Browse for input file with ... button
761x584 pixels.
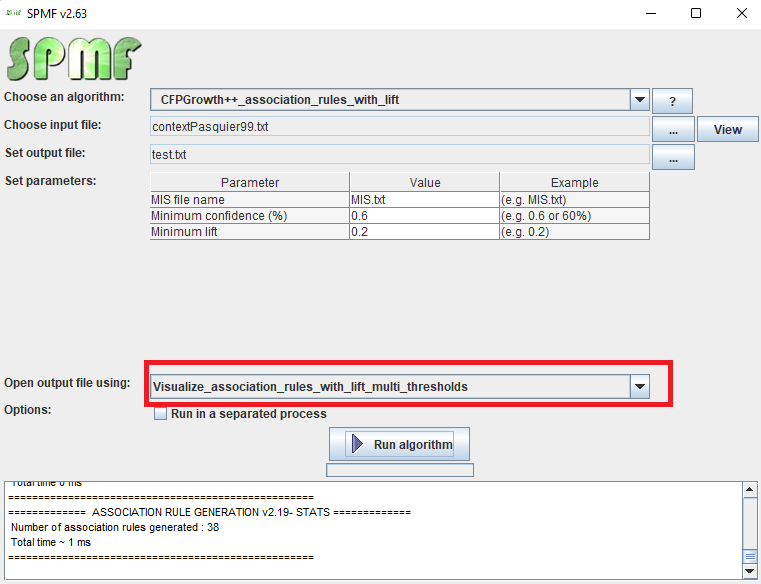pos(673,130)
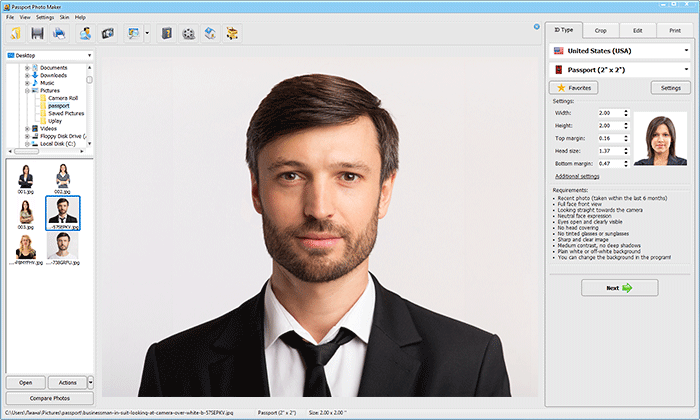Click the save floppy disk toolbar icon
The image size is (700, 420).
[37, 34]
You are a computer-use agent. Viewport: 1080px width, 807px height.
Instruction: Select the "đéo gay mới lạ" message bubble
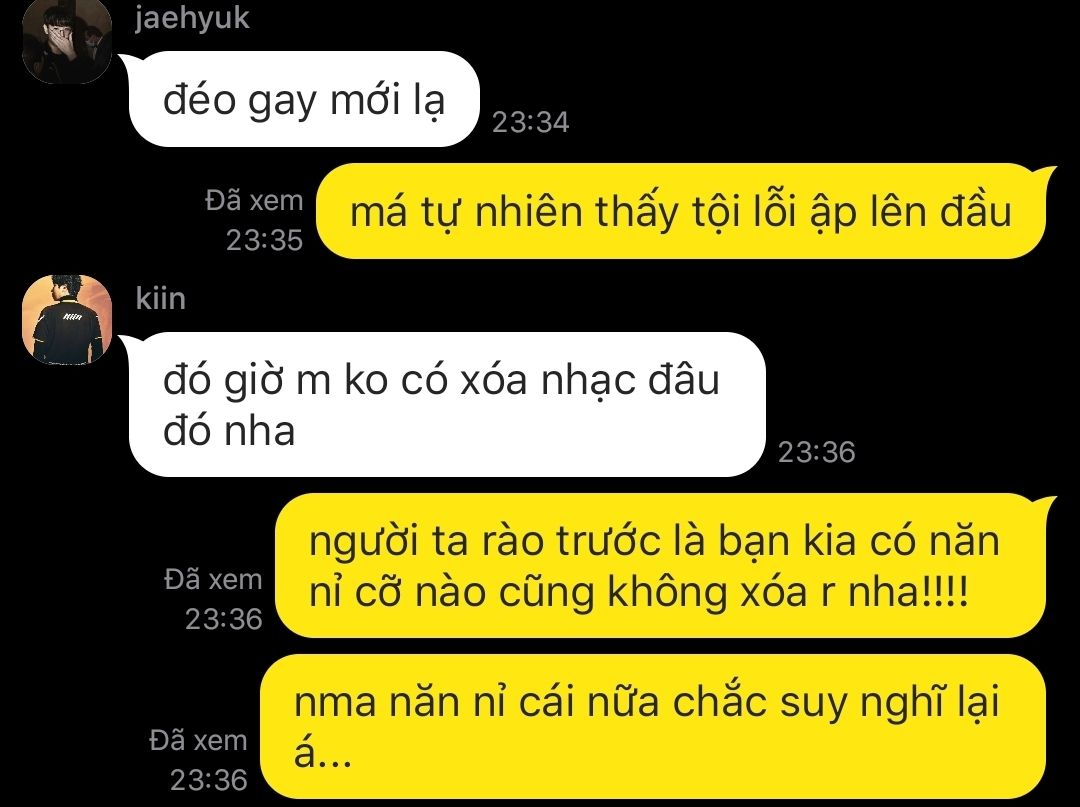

• • • • • • •

◆ **Set task**
Could you give all the records again, swapping "button" for "control" and changing nothing else, with the pictures left out?

◆ **Full output**
Browse for input file with ... control
761x584 pixels.
pos(673,130)
Click the save floppy disk toolbar icon
The image size is (700, 420).
[37, 34]
You are a computer-use agent. Viewport: 1080px width, 807px height.
Instruction: Select the "đéo gay mới lạ" message bubble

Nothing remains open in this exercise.